Paul B. Horton (firstname.lastname@example.org)
Larisa Kiseleva (email@example.com)
Wataru Fujibuchi (firstname.lastname@example.org)
Computational Biology Research Center, National Institute of Advanced Industrial Science and Technology, 2-42 Aomi, Koto-ku, Tokyo 135-0064, Japan
In this paper we present a fast algorithm and implementation
for computing the
Spearman rank correlation (SRC) between a query expression profile and each
expression profile in a database of profiles. The algorithm is linear
in the size of the profile database with a very small constant factor.
It is designed to efficiently handle multiple profile platforms and missing values.
We show that our specialized algorithm and C++
implementation can achieve an approximately 100-fold speed-up over a
reasonable baseline implementation using Perl hash tables.

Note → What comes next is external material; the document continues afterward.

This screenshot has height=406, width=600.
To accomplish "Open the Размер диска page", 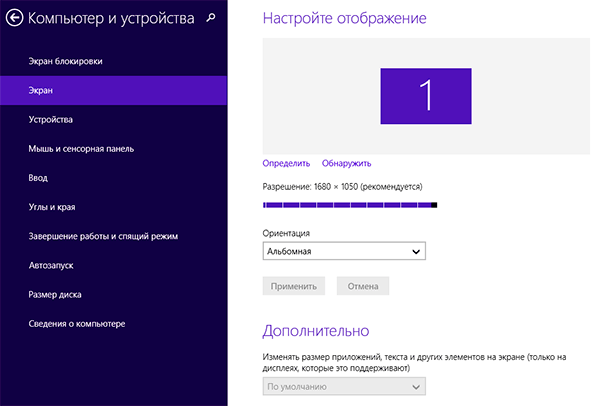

RaPiDS is designed for general similarity search rather than classification -- but in order to attempt to classify the usefulness of SRC as a similarity measure we investigate the usefulness of this program as a classifier for classifying normal human cell types based on gene expression. Specifically we use the k nearest neighbor classifier with a t statistic derived from SRC as the similarity measure for profile pairs. We estimate the accuracy using a jackknife test on the microarray data with manually checked cell type annotation. Preliminary results suggest the measure is useful (64% accuracy on 1,685 profiles vs. the majority class classifier's 17.5%) for profiles measured under similar conditions (same laboratory and chip platform); but requires improvement when comparing profiles from different experimental series.